"It's a powerful image," says Garcia. "There's a little shock value in two different perspectives. You get a middle-class family who says, 'Wow, this is the Mona Lisa.' A lower-class family will say it's the Virgin Mary and not know it's the Mona Lisa. It's interesting to look at that."
Garcia first created the piece last year at an I Madonnari event coordinated by Leia Maahs. Maahs is the director of the Tucson Madonnari Chalk project. When interviewed by the Weekly last year, Maahs defined I Madonnari: "Going back to the 16th century Italy, artists began transforming pavement into canvas using chalk. This form of art was named after the Italian translation of Madonna. In Italy, street painters are called madonnari after their historical practice of creating chalk paintings of the Madonna. ...
"The tradition was revived 400 years later in 1972, when the Italian village of Grazie di Curtatone hosted the first known festival of street painting."
The creation of "Our Lady of Mona Lisa" started with a conversation between Garcia and Maahs. "I met Leah at Tucson Designer Showhouse. We connected. She had been to Italy. She had seen my work and was blown away. She said it was exactly what you see in Italy. ... She was mentioning doing a chalk festival. ... My idea was to have two symbolic ideas from the Italian and Hispanic (heritages). Leah sparked the (idea); I put it together. ... Two iconic images put into one that fits together. It's great."

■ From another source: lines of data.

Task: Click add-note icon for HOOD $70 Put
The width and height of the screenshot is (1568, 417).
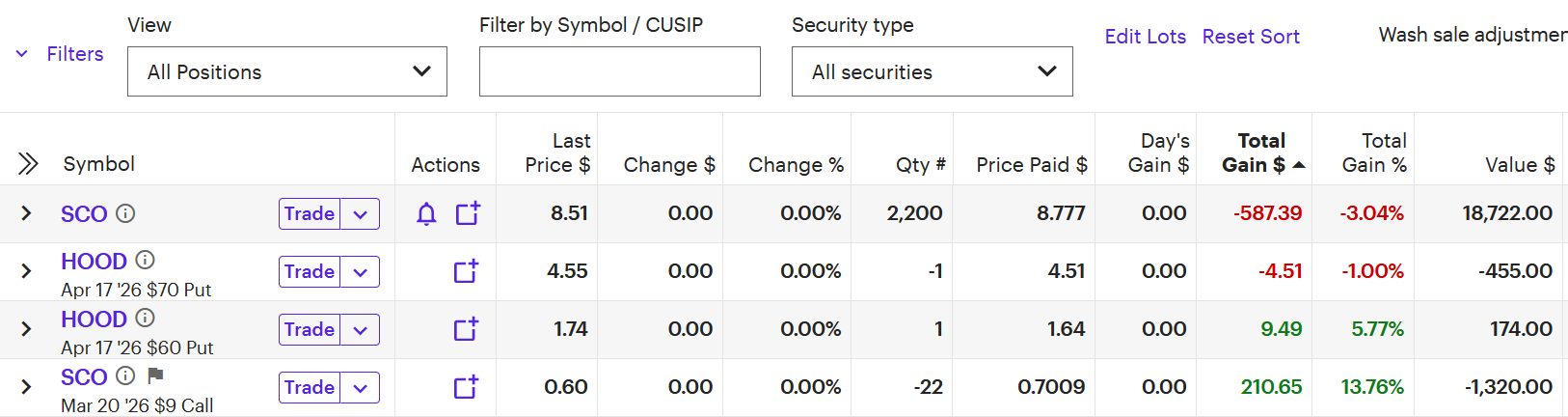Action: click(x=467, y=271)
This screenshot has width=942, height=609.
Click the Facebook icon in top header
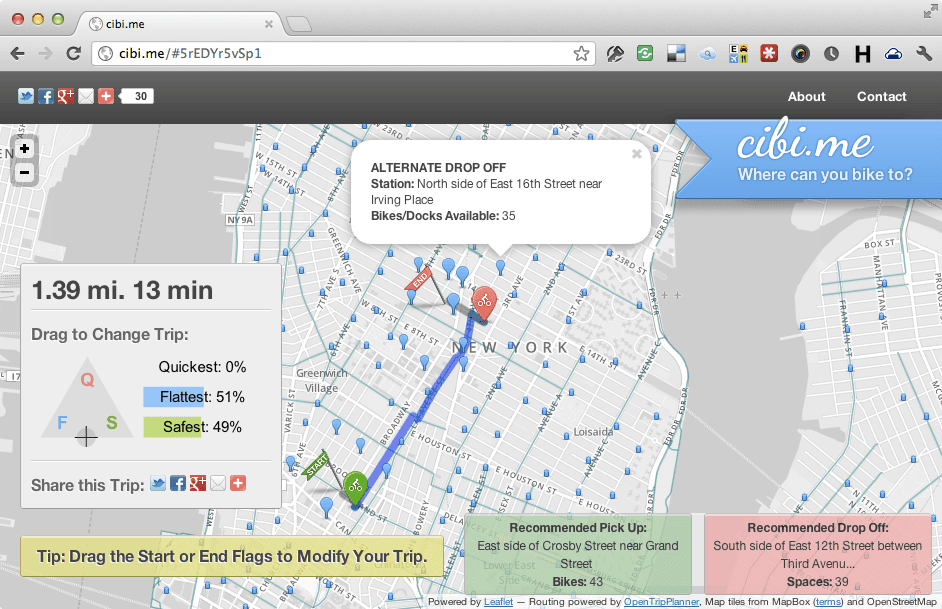(46, 96)
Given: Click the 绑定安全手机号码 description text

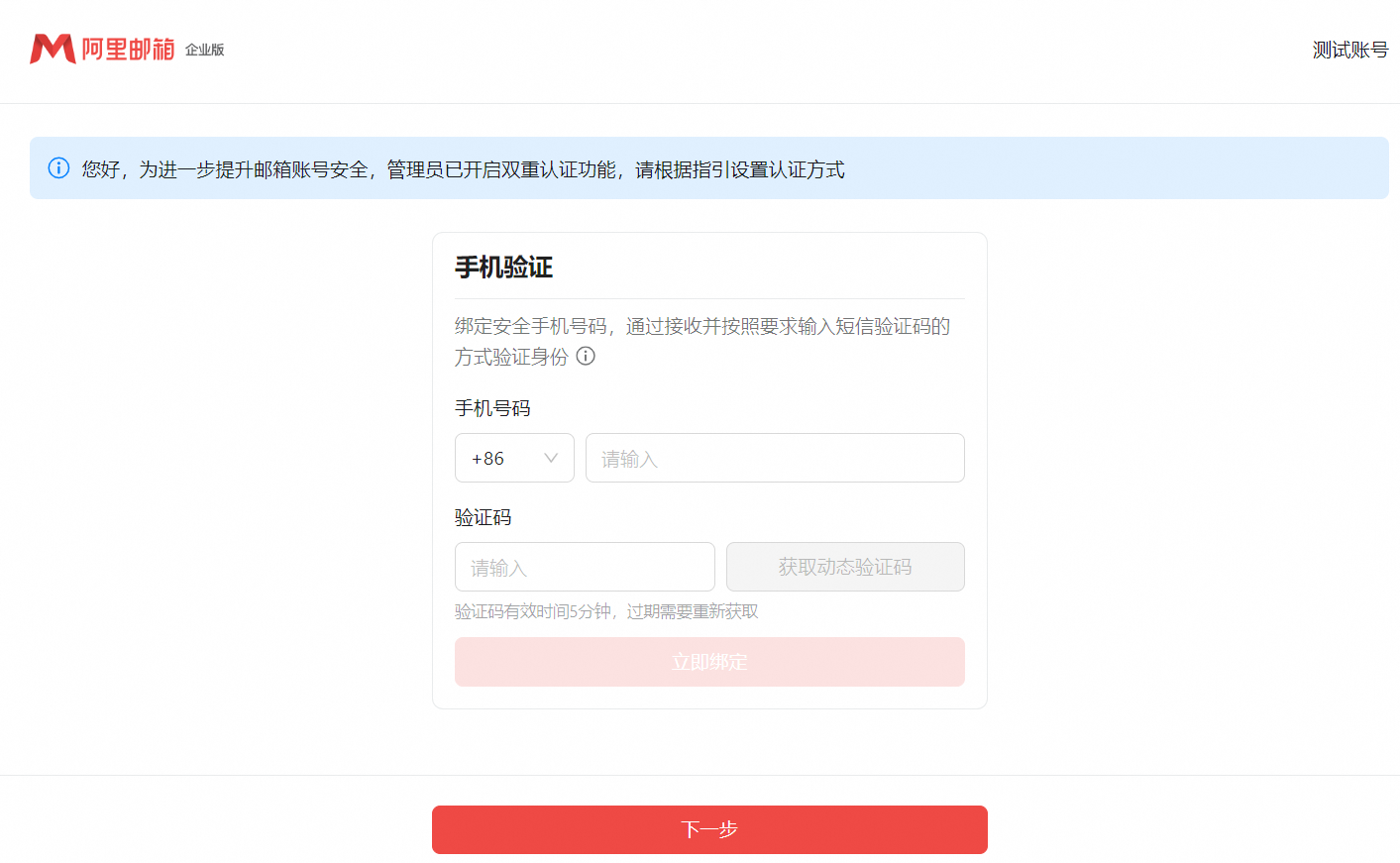Looking at the screenshot, I should [701, 327].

Garcia will re-create "Our Lady of Mona Lisa" at the Tucson Madonnari Chalk Festival on Saturday, April 29, at the Joel D. Valdez Main Library, 101 N. Stone Ave. The free festival will be held from 9 a.m. to 5 p.m. at the west side of the library. For more information, call 400-9227 or e-mail firstname.lastname@example.org.
Maahs says she has been working on the Tucson Madonnari Project for about 18 months. The goals of the project are to create an annual festival in chalk and to provide a youth-mentorship program.
Twelve artists will participate in Saturday's chalk festival, each with an apprentice in tow. "I contacted artists whose style would lend itself to the festival, as well as (artists with) an interest in youth mentoring and community art," explains Maahs. "Artists were asked to make a contemporary adaptation of original Italian artworks."
Painter Gwyneth Scally is familiar with creating contemporary adaptations and will create a chalk piece at the festival. Maahs says, in the past, Scally has taken Michelangelo's "The Creation of Adam" and made Adam a merman--complete with a tail.
For some artists, it will be the first time they've created a piece of art publicly. And for UA fine art student Patsy Gelb, it is a chance to go from apprentice to featured artist.
But before the chalk goes on the pavement, Maahs says, each artist has a composition of what they will be working on. For most, that is in the form of a sketch. With each chalk creation measuring either 4 feet by 8 feet, or 4 feet by 4 feet, the location of each piece must be planned out. They last "as long as the weather allows them to be there."
Besides watching the artists create their chalk masterpieces, the public will be treated to music beginning at 10 a.m. with classical guitar. At 11 a.m., JazzWerx performs big-band jazz. Dance performances begin at 1 p.m. with Art in Reality, showcasing flamenco, break dancing and Brazilian capoeira.
For those who want to get their hands on the chalk, the public is invited to create a giant chessboard, measuring 40 feet by 40 feet. At 2 p.m., the board will be the stage for an interactive chess theme game called Checkmate, performed by the theater troupe Flam Chen. The Mat Bevel Institute will create recycled art headgear to be worn by Checkmate participants. At 3 p.m., high school students present original poetry.
Maahs says she would love to see the festival grow and continue each year. "As it grows, so will the scope of artists. I am working on an international exchange program to bring artists here. (But I thought) it's important to begin this project locally."
And local muralist Garcia is more than happy to participate. While the majority of us cannot create a chalk masterpiece, Garcia explains its appeal. "Everyone has used chalk. Everyone can understand chalk--what it is and how it feels. When people see how we manipulate it, people become amused and entertained."